In [1]:
# run the single model file fitted on 9:4:6 split data

# %run -i "C:/Users/LL/Desktop/RPI/24_Spring/AMLF/HW_5_SHAP_LIME/Enet_NeuralNet_v2.ipynb"

In [2]:
import numpy as np
import pandas as pd

df = pd.read_csv('C:/users/LL/Documents/GitHub/AMLF_projects/data.csv')

df = df.drop(columns = ['Unnamed: 0'])

# According to note 30: "Therefore, to predict returns at month t+1, we use most recent monthly characteristics at the end of month t." <br>
# Hence, **shift return t+1 to serve as response: r(t+1)**.

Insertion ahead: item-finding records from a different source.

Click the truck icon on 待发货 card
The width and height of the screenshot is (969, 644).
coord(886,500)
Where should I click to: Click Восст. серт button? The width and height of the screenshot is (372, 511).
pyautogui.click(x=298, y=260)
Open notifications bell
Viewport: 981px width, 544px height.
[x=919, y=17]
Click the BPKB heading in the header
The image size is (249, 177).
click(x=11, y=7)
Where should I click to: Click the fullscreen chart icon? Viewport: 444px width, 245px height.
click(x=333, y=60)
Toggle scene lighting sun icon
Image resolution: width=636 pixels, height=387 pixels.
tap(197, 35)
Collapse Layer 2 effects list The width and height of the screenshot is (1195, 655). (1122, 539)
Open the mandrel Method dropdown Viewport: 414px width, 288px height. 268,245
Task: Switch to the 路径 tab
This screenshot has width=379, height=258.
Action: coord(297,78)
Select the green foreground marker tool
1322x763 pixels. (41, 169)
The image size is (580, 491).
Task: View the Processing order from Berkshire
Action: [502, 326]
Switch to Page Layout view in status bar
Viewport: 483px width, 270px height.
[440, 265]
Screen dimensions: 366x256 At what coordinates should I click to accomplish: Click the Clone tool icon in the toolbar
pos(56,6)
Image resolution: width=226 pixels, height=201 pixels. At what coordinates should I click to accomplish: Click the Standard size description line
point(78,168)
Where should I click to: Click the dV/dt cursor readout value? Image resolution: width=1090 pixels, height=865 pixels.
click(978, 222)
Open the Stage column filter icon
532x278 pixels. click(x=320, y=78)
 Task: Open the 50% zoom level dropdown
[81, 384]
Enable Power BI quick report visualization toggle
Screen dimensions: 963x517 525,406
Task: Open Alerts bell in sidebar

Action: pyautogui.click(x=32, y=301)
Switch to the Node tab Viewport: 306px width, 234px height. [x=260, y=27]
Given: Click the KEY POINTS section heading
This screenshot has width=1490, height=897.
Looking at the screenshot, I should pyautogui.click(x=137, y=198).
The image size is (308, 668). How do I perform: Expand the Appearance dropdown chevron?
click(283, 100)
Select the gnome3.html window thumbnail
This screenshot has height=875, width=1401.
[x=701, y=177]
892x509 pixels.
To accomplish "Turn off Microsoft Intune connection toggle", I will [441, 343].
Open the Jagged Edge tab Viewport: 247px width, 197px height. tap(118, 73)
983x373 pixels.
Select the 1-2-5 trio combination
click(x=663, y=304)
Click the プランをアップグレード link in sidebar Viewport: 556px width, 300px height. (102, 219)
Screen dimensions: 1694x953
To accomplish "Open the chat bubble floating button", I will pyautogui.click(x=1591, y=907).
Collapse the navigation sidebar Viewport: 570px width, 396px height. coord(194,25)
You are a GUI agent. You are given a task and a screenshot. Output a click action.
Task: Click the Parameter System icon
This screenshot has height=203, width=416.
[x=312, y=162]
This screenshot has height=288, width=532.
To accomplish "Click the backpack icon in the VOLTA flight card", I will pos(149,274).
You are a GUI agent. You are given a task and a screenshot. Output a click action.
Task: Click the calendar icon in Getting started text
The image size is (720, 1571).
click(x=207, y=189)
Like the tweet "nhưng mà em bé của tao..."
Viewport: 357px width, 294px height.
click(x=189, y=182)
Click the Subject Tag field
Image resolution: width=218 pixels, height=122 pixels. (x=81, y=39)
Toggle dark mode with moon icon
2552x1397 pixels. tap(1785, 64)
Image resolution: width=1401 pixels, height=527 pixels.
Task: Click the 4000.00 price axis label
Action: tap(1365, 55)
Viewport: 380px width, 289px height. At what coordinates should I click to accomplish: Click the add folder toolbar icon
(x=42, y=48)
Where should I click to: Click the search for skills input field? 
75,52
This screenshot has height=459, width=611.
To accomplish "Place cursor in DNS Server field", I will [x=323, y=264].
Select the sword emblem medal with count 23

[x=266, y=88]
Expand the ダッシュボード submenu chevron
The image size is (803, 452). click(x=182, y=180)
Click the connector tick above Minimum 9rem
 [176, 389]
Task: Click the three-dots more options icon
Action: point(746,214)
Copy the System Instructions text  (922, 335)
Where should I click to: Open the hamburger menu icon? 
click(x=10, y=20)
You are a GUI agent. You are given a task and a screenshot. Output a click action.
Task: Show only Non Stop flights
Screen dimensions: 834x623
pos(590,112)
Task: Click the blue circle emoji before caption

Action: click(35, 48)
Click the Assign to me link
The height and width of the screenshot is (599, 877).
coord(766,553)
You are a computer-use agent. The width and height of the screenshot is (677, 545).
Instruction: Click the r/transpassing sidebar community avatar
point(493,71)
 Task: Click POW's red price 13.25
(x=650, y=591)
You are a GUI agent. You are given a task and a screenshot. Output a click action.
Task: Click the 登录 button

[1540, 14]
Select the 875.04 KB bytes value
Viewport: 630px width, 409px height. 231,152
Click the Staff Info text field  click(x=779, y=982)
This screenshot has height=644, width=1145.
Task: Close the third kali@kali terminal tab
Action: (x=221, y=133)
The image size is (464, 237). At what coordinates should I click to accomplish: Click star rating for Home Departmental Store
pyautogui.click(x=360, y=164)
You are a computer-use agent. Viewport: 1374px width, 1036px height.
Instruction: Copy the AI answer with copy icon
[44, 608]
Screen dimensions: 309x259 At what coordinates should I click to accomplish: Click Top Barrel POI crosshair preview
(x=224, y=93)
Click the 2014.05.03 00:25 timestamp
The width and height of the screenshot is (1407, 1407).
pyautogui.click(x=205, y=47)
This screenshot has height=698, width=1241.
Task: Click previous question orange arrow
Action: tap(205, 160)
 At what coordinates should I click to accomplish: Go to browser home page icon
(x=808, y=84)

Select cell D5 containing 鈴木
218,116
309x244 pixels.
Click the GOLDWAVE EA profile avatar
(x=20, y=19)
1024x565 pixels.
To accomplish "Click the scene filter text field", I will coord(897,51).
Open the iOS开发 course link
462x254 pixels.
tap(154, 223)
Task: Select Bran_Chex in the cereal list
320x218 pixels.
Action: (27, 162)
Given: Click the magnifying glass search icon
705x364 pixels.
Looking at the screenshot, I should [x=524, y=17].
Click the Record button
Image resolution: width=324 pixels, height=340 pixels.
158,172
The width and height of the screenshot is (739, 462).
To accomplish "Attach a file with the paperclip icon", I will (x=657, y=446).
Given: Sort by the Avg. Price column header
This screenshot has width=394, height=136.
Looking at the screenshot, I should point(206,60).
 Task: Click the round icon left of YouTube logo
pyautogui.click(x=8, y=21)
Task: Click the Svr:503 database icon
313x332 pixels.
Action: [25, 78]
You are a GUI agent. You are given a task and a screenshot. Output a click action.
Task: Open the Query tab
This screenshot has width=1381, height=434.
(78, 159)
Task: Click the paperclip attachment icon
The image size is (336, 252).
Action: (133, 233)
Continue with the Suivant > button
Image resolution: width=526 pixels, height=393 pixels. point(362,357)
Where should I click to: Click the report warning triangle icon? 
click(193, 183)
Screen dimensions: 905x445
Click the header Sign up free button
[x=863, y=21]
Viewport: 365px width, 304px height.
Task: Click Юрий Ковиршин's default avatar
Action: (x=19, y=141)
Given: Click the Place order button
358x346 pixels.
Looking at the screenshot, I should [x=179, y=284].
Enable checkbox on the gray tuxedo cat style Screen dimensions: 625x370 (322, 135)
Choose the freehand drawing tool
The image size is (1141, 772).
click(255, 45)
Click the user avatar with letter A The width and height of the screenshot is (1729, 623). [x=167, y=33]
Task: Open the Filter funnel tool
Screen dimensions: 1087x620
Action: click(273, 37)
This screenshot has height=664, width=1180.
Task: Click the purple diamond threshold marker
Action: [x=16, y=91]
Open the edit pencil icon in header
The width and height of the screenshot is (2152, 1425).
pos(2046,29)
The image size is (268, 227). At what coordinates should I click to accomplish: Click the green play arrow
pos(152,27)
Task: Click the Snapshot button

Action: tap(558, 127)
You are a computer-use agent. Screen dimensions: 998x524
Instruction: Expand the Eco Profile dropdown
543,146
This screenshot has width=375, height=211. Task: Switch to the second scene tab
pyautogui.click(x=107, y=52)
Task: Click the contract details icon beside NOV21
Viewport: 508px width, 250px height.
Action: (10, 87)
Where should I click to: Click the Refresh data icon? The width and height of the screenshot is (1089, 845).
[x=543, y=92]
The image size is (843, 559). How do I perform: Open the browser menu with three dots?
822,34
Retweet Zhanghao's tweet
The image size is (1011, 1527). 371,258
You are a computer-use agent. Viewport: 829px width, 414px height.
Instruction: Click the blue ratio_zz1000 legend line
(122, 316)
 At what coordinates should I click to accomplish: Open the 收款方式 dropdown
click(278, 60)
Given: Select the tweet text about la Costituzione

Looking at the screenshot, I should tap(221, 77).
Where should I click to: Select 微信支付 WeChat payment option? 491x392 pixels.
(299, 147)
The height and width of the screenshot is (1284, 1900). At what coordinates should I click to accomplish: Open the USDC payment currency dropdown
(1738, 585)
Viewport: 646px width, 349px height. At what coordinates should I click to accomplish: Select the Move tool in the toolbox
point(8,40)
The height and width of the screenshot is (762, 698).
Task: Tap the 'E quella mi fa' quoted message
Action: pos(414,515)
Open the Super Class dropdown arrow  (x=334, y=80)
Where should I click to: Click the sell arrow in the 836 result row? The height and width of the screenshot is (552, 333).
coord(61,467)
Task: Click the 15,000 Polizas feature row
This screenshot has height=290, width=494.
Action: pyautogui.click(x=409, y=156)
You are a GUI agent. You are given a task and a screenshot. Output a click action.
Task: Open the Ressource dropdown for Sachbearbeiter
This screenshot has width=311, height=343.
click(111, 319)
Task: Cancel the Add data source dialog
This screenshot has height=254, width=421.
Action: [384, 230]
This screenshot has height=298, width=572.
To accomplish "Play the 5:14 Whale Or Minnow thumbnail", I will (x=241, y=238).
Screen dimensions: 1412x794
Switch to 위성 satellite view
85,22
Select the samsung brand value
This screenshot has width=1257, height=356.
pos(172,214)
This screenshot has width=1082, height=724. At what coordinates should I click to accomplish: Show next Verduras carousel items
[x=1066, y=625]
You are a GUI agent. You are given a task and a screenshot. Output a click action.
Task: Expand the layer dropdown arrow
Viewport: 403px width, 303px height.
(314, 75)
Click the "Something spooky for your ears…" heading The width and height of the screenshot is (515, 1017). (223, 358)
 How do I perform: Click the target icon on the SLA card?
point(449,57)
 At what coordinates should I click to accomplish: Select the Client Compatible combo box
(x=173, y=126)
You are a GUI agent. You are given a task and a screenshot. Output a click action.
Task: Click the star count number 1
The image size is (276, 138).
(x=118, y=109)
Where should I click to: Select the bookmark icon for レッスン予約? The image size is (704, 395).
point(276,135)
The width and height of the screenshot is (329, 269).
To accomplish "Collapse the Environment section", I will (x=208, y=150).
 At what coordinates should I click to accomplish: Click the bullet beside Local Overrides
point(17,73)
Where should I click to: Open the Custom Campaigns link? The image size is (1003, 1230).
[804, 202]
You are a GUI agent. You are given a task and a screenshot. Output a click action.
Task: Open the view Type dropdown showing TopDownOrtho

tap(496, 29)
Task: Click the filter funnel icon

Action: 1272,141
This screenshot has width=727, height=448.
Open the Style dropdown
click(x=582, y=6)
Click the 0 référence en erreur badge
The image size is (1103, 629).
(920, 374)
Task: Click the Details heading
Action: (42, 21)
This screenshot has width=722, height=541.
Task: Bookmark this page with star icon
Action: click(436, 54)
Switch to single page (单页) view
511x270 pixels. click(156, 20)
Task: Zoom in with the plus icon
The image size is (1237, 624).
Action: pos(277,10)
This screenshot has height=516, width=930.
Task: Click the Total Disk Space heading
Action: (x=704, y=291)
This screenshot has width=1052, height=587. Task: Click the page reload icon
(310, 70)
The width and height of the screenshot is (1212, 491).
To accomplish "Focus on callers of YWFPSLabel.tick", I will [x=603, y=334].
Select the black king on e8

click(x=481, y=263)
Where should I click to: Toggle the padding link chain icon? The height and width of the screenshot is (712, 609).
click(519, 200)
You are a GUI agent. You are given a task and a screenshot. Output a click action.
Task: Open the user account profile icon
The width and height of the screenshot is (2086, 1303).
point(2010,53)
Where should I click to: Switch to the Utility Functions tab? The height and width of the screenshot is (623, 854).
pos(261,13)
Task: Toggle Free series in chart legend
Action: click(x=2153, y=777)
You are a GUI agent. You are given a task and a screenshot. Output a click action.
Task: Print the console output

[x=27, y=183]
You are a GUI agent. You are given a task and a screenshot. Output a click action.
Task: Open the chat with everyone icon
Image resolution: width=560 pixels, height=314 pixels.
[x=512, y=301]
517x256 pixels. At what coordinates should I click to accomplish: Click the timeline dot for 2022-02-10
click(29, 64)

df['r(t+1)'] = df.groupby('permno')['return'].shift(-1)

### handle missing data

# According to note 30 (bottom of p 2248): "Another issue is missing characteristics, which we replace with the cross-sectional median at each month for each stock, respectively." <br>
# Hence, calculate monthly cross-sectional median for features: **'mom1m', 'mom12m', 'chmom', 'mom36m', 'turn', 'dolvol', 'idiovol', 'beta', 'betasq', 'ep', 'sp', 'agr', 'nincr'**.

df_filled = df.copy()
for feature in ['mom1m', 'mom12m', 'chmom', 'mom36m', 'turn', 'dolvol', 'idiovol', 'beta', 'betasq', 'ep', 'sp', 'agr', 'nincr']:
    df_filled[feature] = df_filled.groupby('Date')[feature].transform(lambda x: x.fillna(x.median()))

df_filled.isna().sum()

df.loc[:, ['mom1m', 'mom12m', 'chmom', 'mom36m', 'turn', 'dolvol', 'idiovol', 'beta', 'betasq', 'ep', 'sp', 'agr', 'nincr']] = df_filled.loc[:,['mom1m', 'mom12m', 'chmom', 'mom36m', 'turn', 'dolvol', 'idiovol', 'beta', 'betasq', 'ep', 'sp', 'agr', 'nincr']]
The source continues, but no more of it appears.